Spaces:

luuow
/

photon-route

Running

File size: 6,119 Bytes

"""Fetch arxiv abstracts on demand, verify against the frozen manifest.

The repo deliberately does not commit abstract text — see project memory
(no_arxiv_storage). Only IDs + SHA-256 hashes are versioned. Runners
fetch text at eval time and abort on hash mismatch so retrieval numbers
remain reproducible against the exact snapshot.

Cache layout: $PHOTON_EVAL_CACHE (default ~/.cache/photon-route/eval/),
one .txt file per arxiv ID. The cache is content-addressed implicitly:
manifest.hashes[id] is the authoritative SHA-256.

Network: scrapes the og:description meta tag from arxiv.org/abs/<id>
HTML pages (CDN-cached via Google Frontend, no per-IP rate limit in
practice). The official export.arxiv.org/api endpoint is rate-limited
to ~1 req / 3s and easily 429s during eval runs, so it isn't used.

---+---

▶ [What is needed]:
Write out the photon-route file page above in full, word for word and line for line.

---+---

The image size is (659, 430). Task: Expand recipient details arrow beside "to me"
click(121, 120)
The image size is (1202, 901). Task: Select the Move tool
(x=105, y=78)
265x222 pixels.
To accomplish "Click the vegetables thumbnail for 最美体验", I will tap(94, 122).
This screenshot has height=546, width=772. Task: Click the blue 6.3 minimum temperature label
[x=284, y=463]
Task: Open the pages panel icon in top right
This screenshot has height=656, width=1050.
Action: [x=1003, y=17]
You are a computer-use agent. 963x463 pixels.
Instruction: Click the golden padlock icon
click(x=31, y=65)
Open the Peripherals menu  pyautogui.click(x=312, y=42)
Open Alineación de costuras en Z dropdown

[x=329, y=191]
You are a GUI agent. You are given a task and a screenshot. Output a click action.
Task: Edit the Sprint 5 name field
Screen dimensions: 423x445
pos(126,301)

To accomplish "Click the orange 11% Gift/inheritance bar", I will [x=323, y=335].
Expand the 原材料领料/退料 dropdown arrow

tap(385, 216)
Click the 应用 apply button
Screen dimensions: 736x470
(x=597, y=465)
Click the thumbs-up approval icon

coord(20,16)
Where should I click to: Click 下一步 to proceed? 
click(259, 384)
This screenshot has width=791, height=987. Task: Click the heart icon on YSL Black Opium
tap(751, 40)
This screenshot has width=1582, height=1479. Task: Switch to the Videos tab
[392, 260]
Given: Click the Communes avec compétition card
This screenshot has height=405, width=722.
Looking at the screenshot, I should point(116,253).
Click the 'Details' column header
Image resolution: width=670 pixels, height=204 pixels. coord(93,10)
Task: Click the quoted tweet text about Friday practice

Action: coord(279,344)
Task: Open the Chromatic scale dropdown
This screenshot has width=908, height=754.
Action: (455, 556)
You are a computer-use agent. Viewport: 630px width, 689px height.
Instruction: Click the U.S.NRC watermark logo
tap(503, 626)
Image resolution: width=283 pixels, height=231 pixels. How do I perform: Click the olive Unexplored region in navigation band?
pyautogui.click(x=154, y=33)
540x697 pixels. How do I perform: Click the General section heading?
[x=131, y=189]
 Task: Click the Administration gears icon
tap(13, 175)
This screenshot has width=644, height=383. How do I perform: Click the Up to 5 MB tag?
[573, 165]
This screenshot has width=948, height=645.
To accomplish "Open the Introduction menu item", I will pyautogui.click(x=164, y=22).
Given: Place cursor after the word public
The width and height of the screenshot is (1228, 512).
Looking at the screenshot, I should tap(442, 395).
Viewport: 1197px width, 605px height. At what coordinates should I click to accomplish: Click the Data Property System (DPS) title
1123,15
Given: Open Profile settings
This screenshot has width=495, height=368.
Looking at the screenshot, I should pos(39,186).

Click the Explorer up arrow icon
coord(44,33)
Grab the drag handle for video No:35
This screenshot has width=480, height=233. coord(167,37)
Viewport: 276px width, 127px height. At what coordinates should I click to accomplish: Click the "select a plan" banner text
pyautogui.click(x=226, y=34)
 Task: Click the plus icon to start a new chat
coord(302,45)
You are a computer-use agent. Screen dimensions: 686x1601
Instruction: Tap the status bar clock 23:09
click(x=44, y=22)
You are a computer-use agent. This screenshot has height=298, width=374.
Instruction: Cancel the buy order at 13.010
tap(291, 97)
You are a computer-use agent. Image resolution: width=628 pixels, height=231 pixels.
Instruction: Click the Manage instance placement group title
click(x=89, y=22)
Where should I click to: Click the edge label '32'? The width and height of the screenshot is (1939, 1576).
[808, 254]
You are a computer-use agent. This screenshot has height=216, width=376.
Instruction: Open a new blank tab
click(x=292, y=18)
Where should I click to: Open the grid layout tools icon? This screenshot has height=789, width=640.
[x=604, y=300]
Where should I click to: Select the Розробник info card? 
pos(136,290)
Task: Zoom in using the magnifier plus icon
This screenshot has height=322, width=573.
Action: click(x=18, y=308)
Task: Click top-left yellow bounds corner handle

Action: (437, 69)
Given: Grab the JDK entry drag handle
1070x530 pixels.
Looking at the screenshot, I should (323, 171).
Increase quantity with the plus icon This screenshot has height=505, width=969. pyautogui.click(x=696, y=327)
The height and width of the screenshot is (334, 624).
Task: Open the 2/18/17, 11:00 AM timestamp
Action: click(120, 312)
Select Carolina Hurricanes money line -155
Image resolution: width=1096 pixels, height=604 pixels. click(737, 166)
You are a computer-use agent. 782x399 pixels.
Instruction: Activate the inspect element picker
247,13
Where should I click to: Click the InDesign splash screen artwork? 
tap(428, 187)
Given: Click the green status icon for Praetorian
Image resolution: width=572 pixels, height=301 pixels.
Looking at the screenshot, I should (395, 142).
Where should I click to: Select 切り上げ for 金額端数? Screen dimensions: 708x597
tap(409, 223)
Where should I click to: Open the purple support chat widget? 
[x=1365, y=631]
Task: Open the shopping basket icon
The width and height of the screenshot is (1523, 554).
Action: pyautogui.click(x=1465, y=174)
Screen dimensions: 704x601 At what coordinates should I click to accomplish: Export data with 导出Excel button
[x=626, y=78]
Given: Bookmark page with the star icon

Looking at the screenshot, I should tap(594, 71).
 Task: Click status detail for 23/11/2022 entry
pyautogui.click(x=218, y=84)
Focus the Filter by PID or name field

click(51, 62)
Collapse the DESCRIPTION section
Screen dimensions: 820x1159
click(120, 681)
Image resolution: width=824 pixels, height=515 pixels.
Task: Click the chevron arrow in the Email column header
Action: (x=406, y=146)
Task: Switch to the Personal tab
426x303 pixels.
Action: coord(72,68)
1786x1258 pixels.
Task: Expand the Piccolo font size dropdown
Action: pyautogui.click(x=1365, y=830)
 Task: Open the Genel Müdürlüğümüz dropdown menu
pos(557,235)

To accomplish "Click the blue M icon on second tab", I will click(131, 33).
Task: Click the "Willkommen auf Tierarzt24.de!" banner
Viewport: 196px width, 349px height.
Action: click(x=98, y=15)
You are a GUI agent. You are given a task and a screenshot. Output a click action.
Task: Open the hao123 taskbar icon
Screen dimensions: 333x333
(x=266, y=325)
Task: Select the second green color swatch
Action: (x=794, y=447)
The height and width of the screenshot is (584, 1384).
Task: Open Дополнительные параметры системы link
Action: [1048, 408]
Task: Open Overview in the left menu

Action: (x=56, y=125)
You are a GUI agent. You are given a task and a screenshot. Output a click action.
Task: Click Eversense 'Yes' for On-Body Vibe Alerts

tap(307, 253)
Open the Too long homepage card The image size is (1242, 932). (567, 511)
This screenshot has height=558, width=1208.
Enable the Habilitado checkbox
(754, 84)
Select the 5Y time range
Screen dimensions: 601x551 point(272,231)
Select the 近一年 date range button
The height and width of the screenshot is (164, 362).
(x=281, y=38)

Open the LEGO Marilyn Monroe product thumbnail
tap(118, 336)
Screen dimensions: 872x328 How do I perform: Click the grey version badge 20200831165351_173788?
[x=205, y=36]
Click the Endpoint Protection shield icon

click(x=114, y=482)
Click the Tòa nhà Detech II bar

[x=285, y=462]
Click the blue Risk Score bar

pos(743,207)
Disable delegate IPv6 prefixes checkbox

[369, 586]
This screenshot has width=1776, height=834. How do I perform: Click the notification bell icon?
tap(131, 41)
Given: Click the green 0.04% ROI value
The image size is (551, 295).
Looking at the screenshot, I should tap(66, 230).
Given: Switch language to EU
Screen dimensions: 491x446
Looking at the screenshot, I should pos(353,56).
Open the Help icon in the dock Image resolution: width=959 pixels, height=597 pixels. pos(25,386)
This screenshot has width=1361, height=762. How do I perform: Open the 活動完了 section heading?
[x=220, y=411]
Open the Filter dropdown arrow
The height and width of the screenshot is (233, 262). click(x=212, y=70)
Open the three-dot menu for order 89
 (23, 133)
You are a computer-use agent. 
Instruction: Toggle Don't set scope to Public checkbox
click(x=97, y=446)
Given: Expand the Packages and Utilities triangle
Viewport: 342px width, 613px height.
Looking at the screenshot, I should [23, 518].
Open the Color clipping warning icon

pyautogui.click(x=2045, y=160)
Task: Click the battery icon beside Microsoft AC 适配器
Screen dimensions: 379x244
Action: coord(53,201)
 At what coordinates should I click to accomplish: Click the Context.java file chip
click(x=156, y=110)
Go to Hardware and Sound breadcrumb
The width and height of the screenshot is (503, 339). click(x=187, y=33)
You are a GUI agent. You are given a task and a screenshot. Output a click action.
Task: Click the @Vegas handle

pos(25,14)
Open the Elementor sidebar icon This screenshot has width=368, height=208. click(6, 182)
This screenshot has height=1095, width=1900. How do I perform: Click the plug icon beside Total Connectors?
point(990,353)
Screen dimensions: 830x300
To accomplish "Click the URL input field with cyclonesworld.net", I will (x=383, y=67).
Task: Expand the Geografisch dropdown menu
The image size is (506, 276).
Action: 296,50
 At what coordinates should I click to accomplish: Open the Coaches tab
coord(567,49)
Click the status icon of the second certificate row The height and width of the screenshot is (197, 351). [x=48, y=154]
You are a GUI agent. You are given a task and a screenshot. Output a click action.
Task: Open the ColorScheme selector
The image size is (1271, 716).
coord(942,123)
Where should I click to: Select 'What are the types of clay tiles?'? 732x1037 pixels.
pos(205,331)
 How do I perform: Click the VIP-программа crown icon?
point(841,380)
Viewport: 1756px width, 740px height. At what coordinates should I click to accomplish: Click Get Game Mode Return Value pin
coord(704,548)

---+---

▶ [Result]:
Spaces:

luuow
/

photon-route

Running

File size: 6,119 Bytes

"""Fetch arxiv abstracts on demand, verify against the frozen manifest.

The repo deliberately does not commit abstract text — see project memory
(no_arxiv_storage). Only IDs + SHA-256 hashes are versioned. Runners
fetch text at eval time and abort on hash mismatch so retrieval numbers
remain reproducible against the exact snapshot.

Cache layout: $PHOTON_EVAL_CACHE (default ~/.cache/photon-route/eval/),
one .txt file per arxiv ID. The cache is content-addressed implicitly:
manifest.hashes[id] is the authoritative SHA-256.

Network: scrapes the og:description meta tag from arxiv.org/abs/<id>
HTML pages (CDN-cached via Google Frontend, no per-IP rate limit in
practice). The official export.arxiv.org/api endpoint is rate-limited
to ~1 req / 3s and easily 429s during eval runs, so it isn't used.